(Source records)
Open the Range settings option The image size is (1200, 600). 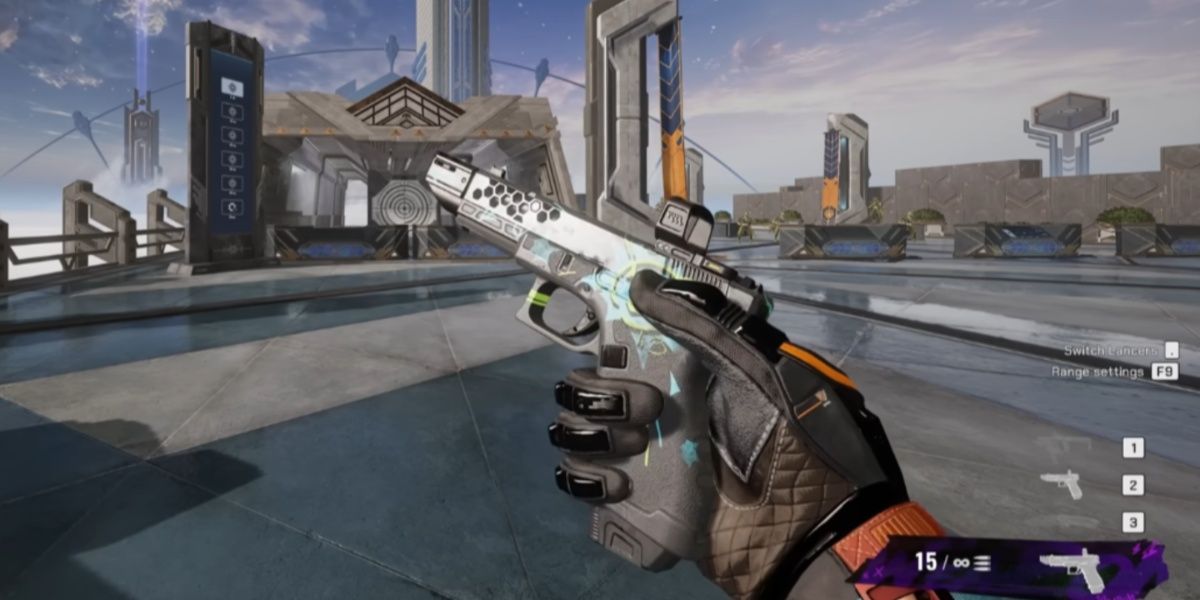coord(1097,372)
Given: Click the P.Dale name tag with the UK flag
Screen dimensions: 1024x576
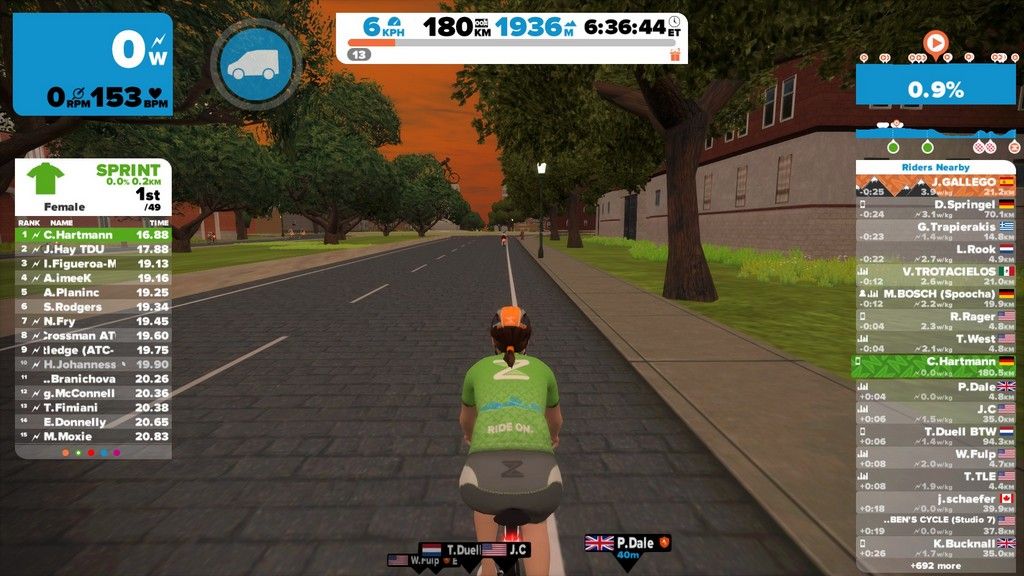Looking at the screenshot, I should point(628,543).
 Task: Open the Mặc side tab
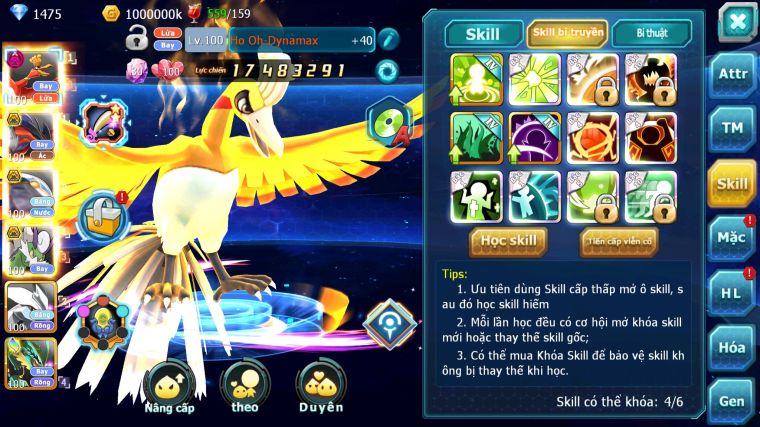click(x=732, y=237)
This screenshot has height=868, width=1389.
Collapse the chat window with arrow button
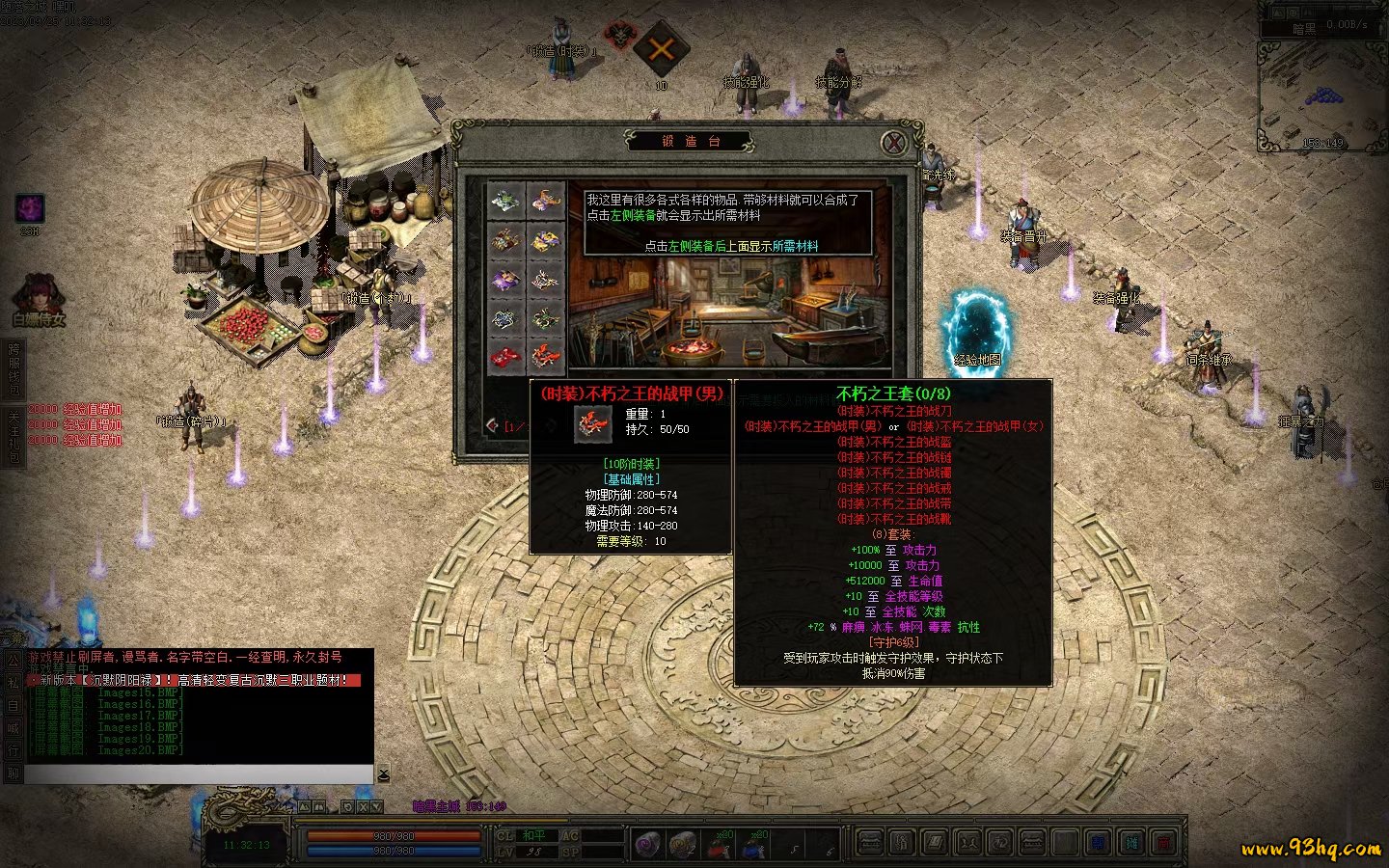click(383, 774)
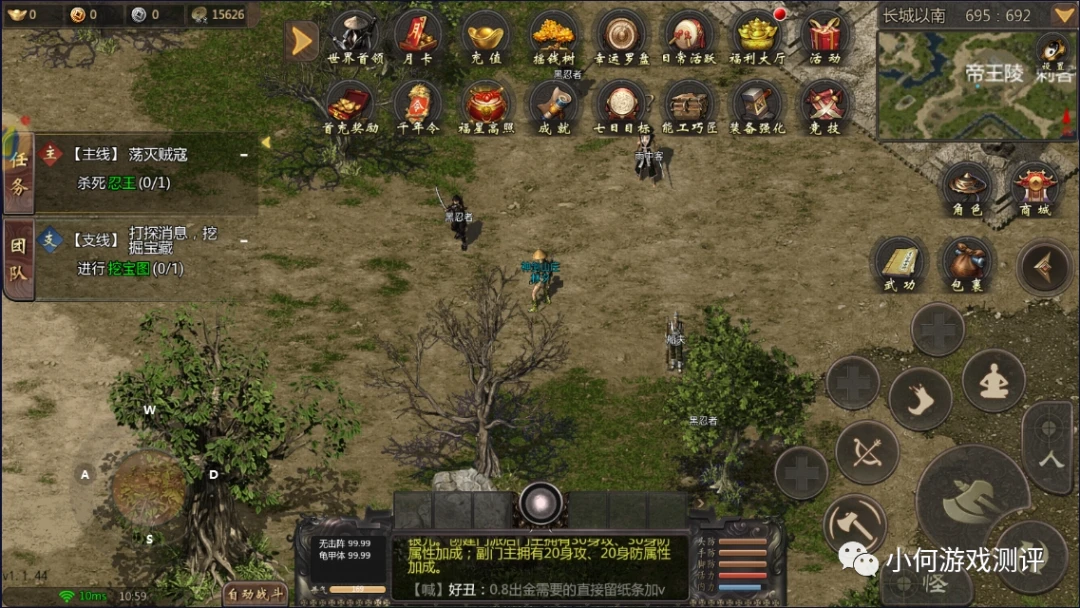Toggle the 自动战斗 auto battle button
The width and height of the screenshot is (1080, 608).
[254, 595]
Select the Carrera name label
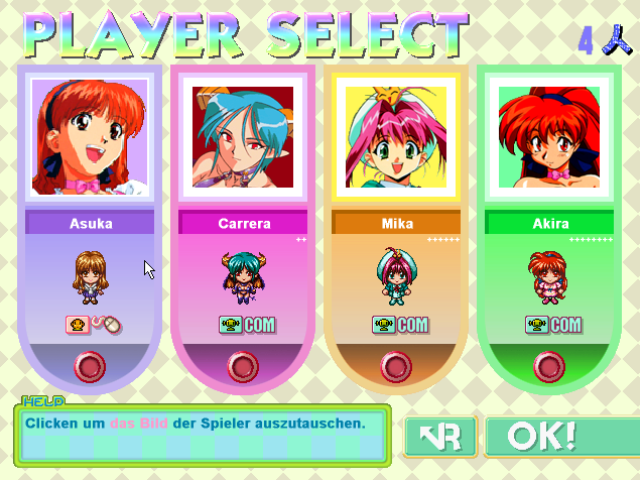This screenshot has height=480, width=640. [243, 223]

• [What to do]:
Copy out the lines of the listing word for word, starting with the line that contains "Given: Click the" and continuing through the last line of the listing. Leave the pictures out of your copy.

• [Solution]:
Given: Click the P.Dale name tag with the UK flag
Screen dimensions: 1024x576
Looking at the screenshot, I should point(628,543).
 Task: Open the Mặc side tab
click(x=732, y=237)
This screenshot has height=868, width=1389.
Collapse the chat window with arrow button
click(383, 774)
Toggle the 自动战斗 auto battle button
The width and height of the screenshot is (1080, 608).
[254, 595]
Select the Carrera name label
This screenshot has height=480, width=640. [243, 223]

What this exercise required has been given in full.